• **Задачи**:
**A.** Перепишите дословно часть отрывка о восстании Булавина: начните со слов «Офицеров отряда Василия» и остановитесь после слов «мне бы преклонилось17.».
**B.** Продолжите отрывок о восстании Булавина, начав сразу после его последнего предложения.

───── Исходный отрывок

Офицеры Афанасий и Яков Арсеньевы дополнили описанную картину некоторыми деталями. В частности, сообщили азовскому губернатору Ивану Толстому, что нападающие, в основном новопришлые люди, войдя ночью в Шульгинский городок, разъединили солдат и казаков из отряда, стоявших в карауле, подступили к станичной избе и начали стрелять в окна и двери, чтобы убить князя Юрия Долгорукого и черкасских старшин Ефрема Петрова, Никиту Алексеева и других13.

В том ночном налете на станичную избу были убиты сам командир отряда Юрий Долгорукий, князь Семен Несвитский, солдаты и казаки — всего семнадцать человек. Их изуродованные тела побросали в какую-то «волчью яму». Многих позднее опознать не удалось14.

Офицеров отряда Василия Арсеньева и Матвея Булгакова взяли в плен, в лагере повстанцев забили до смерти кнутом, а их тела сбросили в речку Айдар. У казаков и солдат отобрали лошадей и оружие и с миром отпустили в Троицкую крепость15.

Черкасские старшины, ночевавшие у атамана Фомы Алексеева, бежали в степь. Восставшие пытались найти их, особенно Ефрема Петрова и Никиту Саламату, но «за темностью ночи не нашли»16.

Несколько дней спустя Кондратий Булавин, оценивая результаты того ночною нападения на отряд Юрия Долгорукого, говорил:

— Жаль, ушел Никита Алексеев-Саламата. Придет в Черкасскую, скажет казакам, чтоб за мною не шли — и не пойдут. Убей мы его — все Войско ко мне бы преклонилось17.

Похоже, влиятельным старшиной был Никита Алексеев-Саламата, коль предводитель восстания опасался его обращения к казакам.

Разгром отряда положил начало, может быть, самому опасному для правительства выступлению казаков, в котором Кондратий Афанасьевич Булавин заявил о себе как вождь, способный повести за собой массы обездоленных людей, тысячи голых и драных, едва прикрытых лоскутами беглецов из России, готовых на все, лишь бы отстоять свое право на вольную жизнь на Дону.

Не стоит, однако, преувеличивать значение победы Булавина. В военном отношении оно равно нулю. Долгорукий заведомо был обречен. В ночь с 8 на 9 октября 1707 года в Шульгинском городке произошло массовое убийство, санкционированное казачьим кругом и войсковым атаманом, от имени которых действовал Кондратий Афанасьевич.

──────────
───── Извлечённые записи

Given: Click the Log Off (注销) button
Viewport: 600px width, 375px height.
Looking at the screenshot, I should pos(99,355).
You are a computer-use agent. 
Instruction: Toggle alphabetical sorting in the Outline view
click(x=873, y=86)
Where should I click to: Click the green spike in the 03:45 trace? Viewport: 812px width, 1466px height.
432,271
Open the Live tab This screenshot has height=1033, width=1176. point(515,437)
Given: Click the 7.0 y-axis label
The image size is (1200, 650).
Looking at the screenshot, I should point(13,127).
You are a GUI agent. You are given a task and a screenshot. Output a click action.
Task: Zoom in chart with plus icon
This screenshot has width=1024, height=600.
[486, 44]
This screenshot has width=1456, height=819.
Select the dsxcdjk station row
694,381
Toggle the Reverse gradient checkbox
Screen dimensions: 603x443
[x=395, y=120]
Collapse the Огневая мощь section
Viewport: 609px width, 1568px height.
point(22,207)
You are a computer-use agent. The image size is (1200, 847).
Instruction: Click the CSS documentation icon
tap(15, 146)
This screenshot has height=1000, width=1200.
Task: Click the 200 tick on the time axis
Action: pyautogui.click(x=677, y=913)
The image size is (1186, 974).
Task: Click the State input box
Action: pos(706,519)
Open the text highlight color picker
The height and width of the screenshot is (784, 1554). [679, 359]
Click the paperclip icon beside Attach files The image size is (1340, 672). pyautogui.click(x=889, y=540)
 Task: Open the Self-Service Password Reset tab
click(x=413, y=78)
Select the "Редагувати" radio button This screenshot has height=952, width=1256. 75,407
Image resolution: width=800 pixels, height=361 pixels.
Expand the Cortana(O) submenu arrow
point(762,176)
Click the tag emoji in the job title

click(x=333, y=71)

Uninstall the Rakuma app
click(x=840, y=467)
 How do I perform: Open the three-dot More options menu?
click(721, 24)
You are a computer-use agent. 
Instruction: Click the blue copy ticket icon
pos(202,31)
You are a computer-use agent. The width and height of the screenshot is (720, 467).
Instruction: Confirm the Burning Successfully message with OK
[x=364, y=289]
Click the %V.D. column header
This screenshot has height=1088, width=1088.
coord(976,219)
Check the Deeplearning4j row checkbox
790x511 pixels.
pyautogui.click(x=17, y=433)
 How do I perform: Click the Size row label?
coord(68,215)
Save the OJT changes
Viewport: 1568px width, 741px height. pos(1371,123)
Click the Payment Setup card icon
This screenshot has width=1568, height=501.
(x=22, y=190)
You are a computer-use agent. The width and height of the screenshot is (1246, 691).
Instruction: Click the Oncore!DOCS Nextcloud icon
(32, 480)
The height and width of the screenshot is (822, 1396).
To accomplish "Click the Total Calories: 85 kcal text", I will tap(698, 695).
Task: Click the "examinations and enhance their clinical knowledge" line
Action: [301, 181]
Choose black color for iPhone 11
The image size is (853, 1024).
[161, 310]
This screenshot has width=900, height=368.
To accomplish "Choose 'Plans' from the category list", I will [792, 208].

──────────

• **Ответы к задачам**:
**A.**
Офицеров отряда Василия Арсеньева и Матвея Булгакова взяли в плен, в лагере повстанцев забили до смерти кнутом, а их тела сбросили в речку Айдар. У казаков и солдат отобрали лошадей и оружие и с миром отпустили в Троицкую крепость15.

Черкасские старшины, ночевавшие у атамана Фомы Алексеева, бежали в степь. Восставшие пытались найти их, особенно Ефрема Петрова и Никиту Саламату, но «за темностью ночи не нашли»16.

Несколько дней спустя Кондратий Булавин, оценивая результаты того ночною нападения на отряд Юрия Долгорукого, говорил:

— Жаль, ушел Никита Алексеев-Саламата. Придет в Черкасскую, скажет казакам, чтоб за мною не шли — и не пойдут. Убей мы его — все Войско ко мне бы преклонилось17.

**B.**
В психологическом плане значение этой расправы неоспоримо. Авторитет Булавина поднялся не только на Верхнем, но и на Нижнем Дону. А вместе с ним выросла численность его отряда до тысячи человек, поскольку в городках по рекам Деркулу и Айдару «многие люди к тому воровству и к измене пристали»18.

Теперь важно определить позицию атамана Лукьяна Максимова, хотя она не была сколько-нибудь оригинальной...

Смерть буквально распростерла свои крыла над Юрием Долгоруким. Он мог быть убит еще в Черкасске. Помешало этому лишь опасение за судьбу низовых казаков, находившихся на «государевой службе» в Польше.

Потом, когда он двинулся с отрядом в верховые городки, то вслед за ним Лукьян Максимов послал «от себя письма в донские и хоперские городки», в которых призывал «вольницу убить князя», советовал «пришлым казакам от усмирения Юрия Долгорукого уходить и хоронитца по лукам». И они следовали «ево велению»19.

Эти сведения извлечены из расспроса донского казака Леонтия Карташа.

О том, что Максимов своими «письмами подстрекал к бунту и умерщвлению Долгорукого, обещая поддержать его всеми силами», сообщал также своему правительству и английский посол Чарлз Витворт20.

Известные советские исследователи истории восстания Е.П. Подъяпольская и В.И. Лебедев поставили под сомнение показания Л.К. Карташа, объяснив их появление «обидой» на атамана. Оговорил, мол, да и только. Но мог ли позволить себе такое человек, призвавший в свидетели более десятка казаков и две станицы? Вряд ли.

А что Витворт? Да он же не был на Дону. Поэтому можно ли серьезно воспринимать его сообщение своему правительству, основанное, по-видимому, на слухах. Конечно, какая-то логика в этом скептицизме есть. Но ведь не ошибался английский дипломат.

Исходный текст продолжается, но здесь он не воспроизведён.